Die Daten waren natürlich schon fest eingeplant, entsprechend galt es nach Alternativen am gleichen Wochenende zu suchen. Zudem sollte die Anfahrt mal wieder mit der Bahn erfolgen, zumal dank der Kurzfristigkeit viele Flüge schon weit außerhalb des angepeilten Budgets lagen. Nach einiger Zeit stach Österreich in den Fokus, genauer gesagt dessen Hauptstadt Wien. Während man andere Teile der Alpenrepublik schon das ein oder andere Mal besuchte, dabei bis dato allerdings noch keinen Kick mitnehmen konnte, blieb der Osten noch recht blass. Jaja, da merkte man mal wieder, dass man zahlenmäßig in dem geliebten Hobby doch noch recht am Anfang steht. Am ausgesuchten Wochenende sollte der First Vienna FC am Freitag den Anfang machen, ehe Rapid am Samstag gegen Ried ran musste und Sonntag war noch ein Ausflug nach Graz möglich. Klingt gut, wird gebucht!
Bahntickets entsprechend organisiert, mit etwas Vorlauf sollte die Anreise sogar schon am Donnerstag erfolgen und bei AirBnB nutzte man endlich den Storno-Gutschein aus dem verschobenen Estland-Trip des Vorjahres. Passt also alles. Statt Vorfreude war dann allerdings recht schnell wieder zittern angesagt. Zum einen flog Rapid in der Champions-League Quali gegen Sparta Prag raus und stieg somit in die Euroleague-Quali ab, was zu einer Verschiebung des Ried-Heimspiels auf Sonntag führte. Am Ende also Wien besuchen und weder Austria noch Rapid sehen? Auch blöd. Zum anderen beglückte uns der angekündigte Bahnstreik vollends. Passt also plötzlich alles nicht mehr.
Das Thema Rapid entwickelte sich allerdings in den Folgewochen zu einem Glücksgriff, zumal die Auslosung der Playoffs ein Heimspiel an genau dem Donnerstag der Anreise erbrachte. Entsprechend wurde bei den beiden Partien gegen Famagusta hart gezittert und umso mehr gefeiert, als die Partie gegen den ostukrainischen Vertreter Zorya Lugansk feststand. Und auch die Bahn sollte, entgegen alle Befürchtungen, zumindest auf der Hinfahrt mitspielen, sodass man sich am frühen Donnerstagmorgen lediglich mit zwei ausgefallenen S-Bahnen herumärgern musste. Zeit zum Frühstück am Frankfurter Hauptbahnhof blieb aber dennoch, sodass wenig später die gut 6,5 Stunden Fahrt, dank fehlender Sitzplatzreservierung teils stehend („Da ist eh genug Platz frei“ – Ich, Immer), locker abgespult wurden. Wobei, die Anstands-Halbe-Stunde Verspätung kam natürlich noch oben drauf. Man fährt ja schließlich Bahn.

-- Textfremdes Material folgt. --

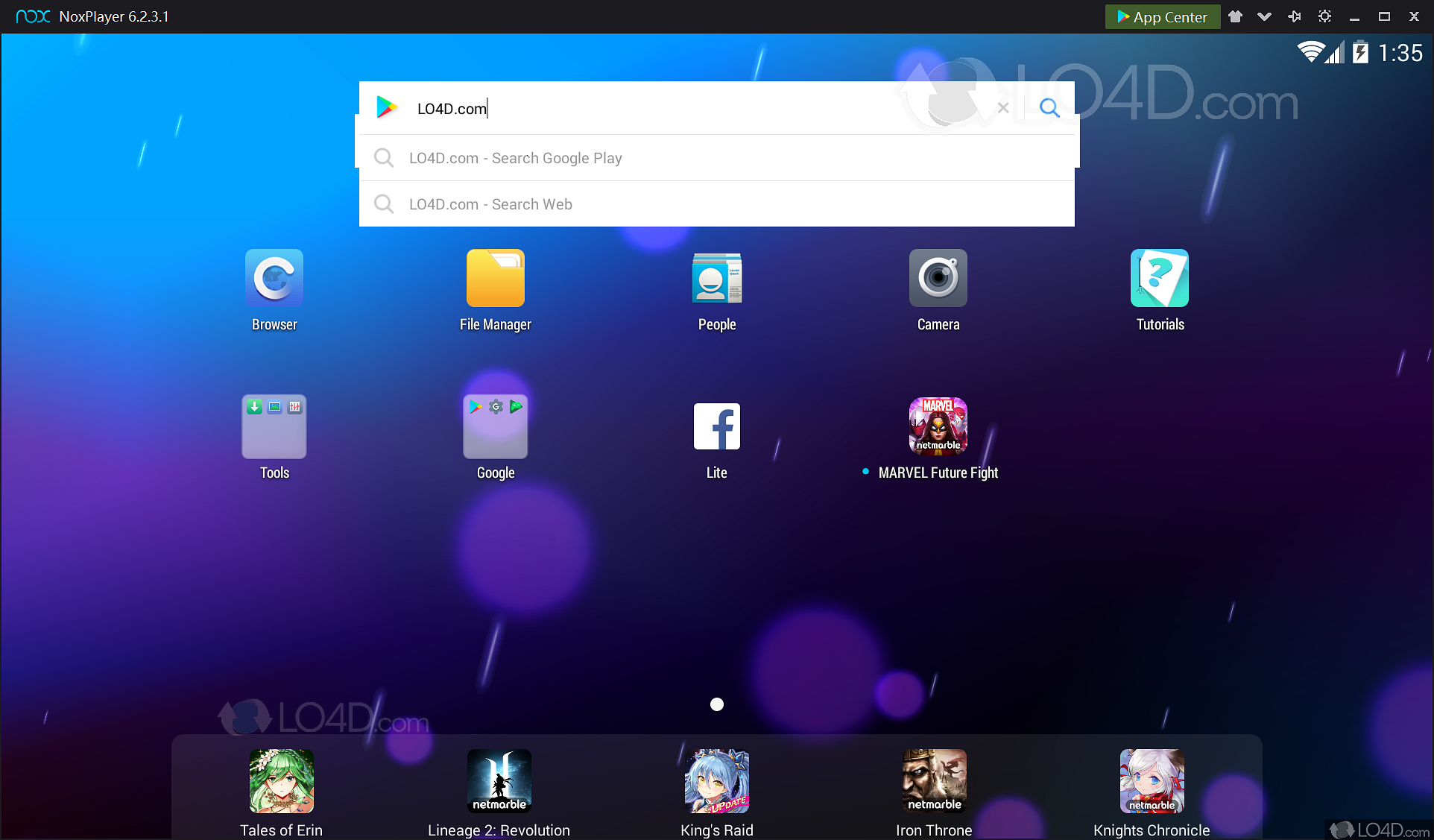Clear the search text with X

click(1003, 108)
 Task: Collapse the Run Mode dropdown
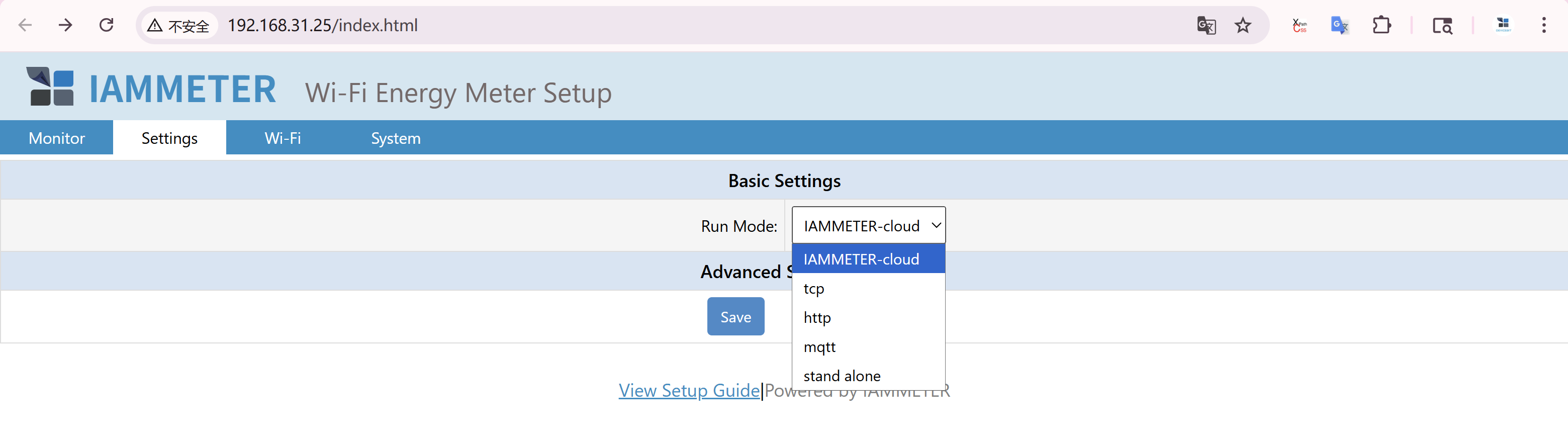868,225
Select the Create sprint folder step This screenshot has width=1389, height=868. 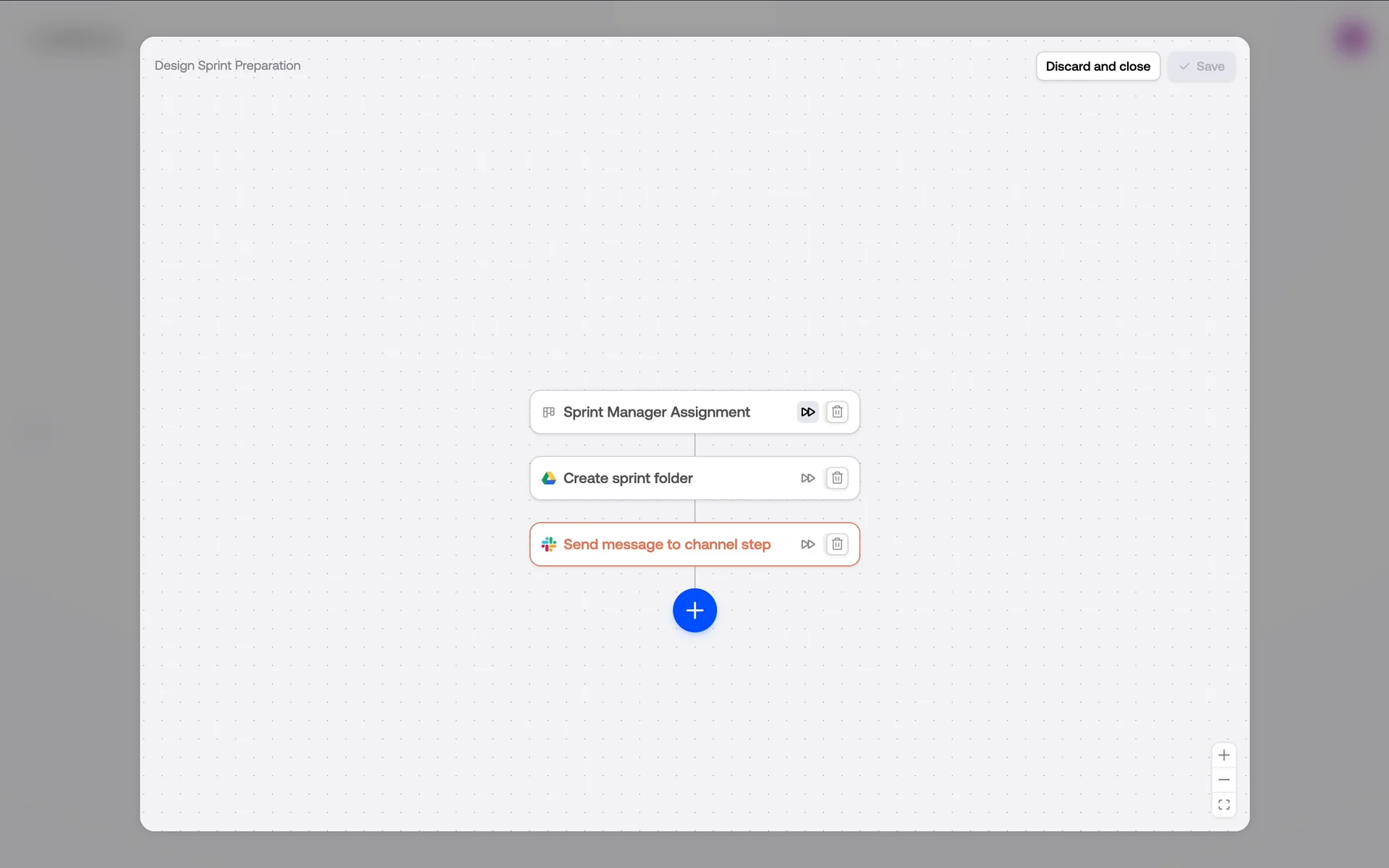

Vor Ort zog man erstmal eine Wochenkarte für den ÖPNV und nahm zunächst die Fahrt zur gebuchten Bliebe per U-Bahn in Angriff. Nett, wenn auch klein, dafür direkt an der U-Bahnhaltestellte Johnstraße recht zentral und nicht weit ab vom Schuss gelegen. Für die paar Tage war’s definitiv ausreichend. Mit hungrigen Mägen ging’s fix in die Stadt, wo unweit des Stephansplatzes DAS typische Wiener Schnitzel mit ein paar gerstenhaltigen Kaltgetränken verdrückt wurde. Ein kurzer Verdauungsspaziergang war noch drin, dann ging’s auch schon per U-Bahn nach Hütteldorf. Länderpunkt Österreich mit Rapid an einem Donnerstagabend um 21.00 Uhr in einem so wichtigen Spiel um den Einzug in die Gruppenphase der Europaleague? Geht schlechter.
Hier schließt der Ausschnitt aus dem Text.